Isabel remained at home a week.

During her first meeting with Rowan, she effaced all evidences that there had ever been a love affair between them. They resumed their social relations temporarily and for a definite purpose—this was what she made him understand at the outset and to the end. All that she said to him, all that she did, had no further significance than her general interest in his welfare and her determination to silence the scandal for which she herself was in a way innocently responsible. Their old life without reference to it was assumed to be ended; and she put all her interest into what she assumed to be his new life; this she spoke of as a certainty, keeping herself out of it as related to it in any way. She forced him to talk about his work, his plans, his ambitions; made him feel always not only that she did not wish to see him suffer, but that she expected to see him succeed.

They were seen walking together and driving together. He demurred, but she insisted. "I will not accept such a sacrifice," he said, but she overruled him by her reply: "It is not a sacrifice; it is a vindication of myself, that you cannot oppose." But he knew that there was more in it than what she called vindication of herself; there was the fighting friendship of a comrade.

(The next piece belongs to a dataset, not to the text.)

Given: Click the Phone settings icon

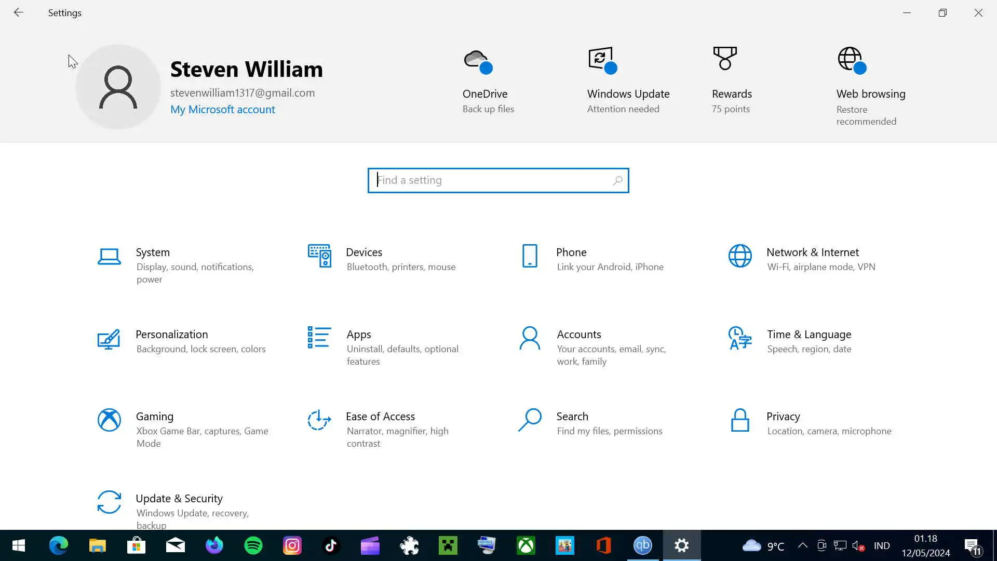Looking at the screenshot, I should point(530,256).
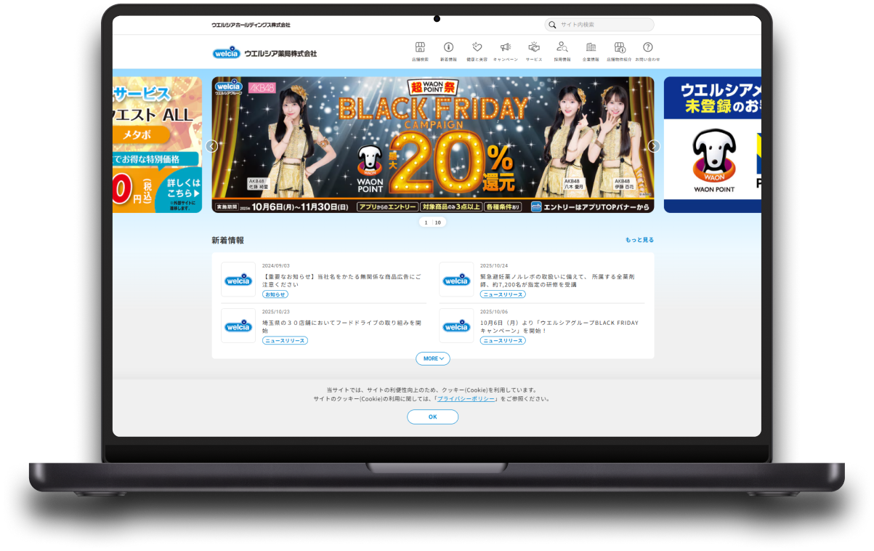The image size is (874, 551).
Task: Click the welcia logo in the header
Action: [226, 52]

During these days, Isabel met cold faces. She found herself a fresh target for criticism, a further source of misunderstanding. And there was fresh suffering, too, which no one could have foreseen. Late one twilight when she and Rowan were driving, they passed Marguerite driving also, she being still a guest at the Merediths', and getting well. Each carriage was driving slowly, and the road was not wide, and the wheels almost locked, and there was time enough for everything to be seen. And the next day, Marguerite went home from the Merediths' and passed into a second long illness.

The day came for Isabel to leave—she was going away to remain a long time, a year, two years. They had had their last drive and twilight was falling when they returned to the Hardages'. She was standing on the steps as she gave him both her hands.

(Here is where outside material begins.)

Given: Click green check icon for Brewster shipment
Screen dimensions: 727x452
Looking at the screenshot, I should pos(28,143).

"Good-by," she said, in the voice of one who had finished her work. "I hardly know what to say—I have said everything. Perhaps I ought to tell you my last feeling is, that you will make life a success, that nothing will pull you down. I suppose that the life of each of us, if it is worth while, is not made up of one great effort and of one failure or of one success, but of many efforts, many failures, partial successes. But I am afraid we all try at first to realize our dreams. Good-by!"

"Marry me," he said, tightening his grasp on her hands and speaking as though he had the right.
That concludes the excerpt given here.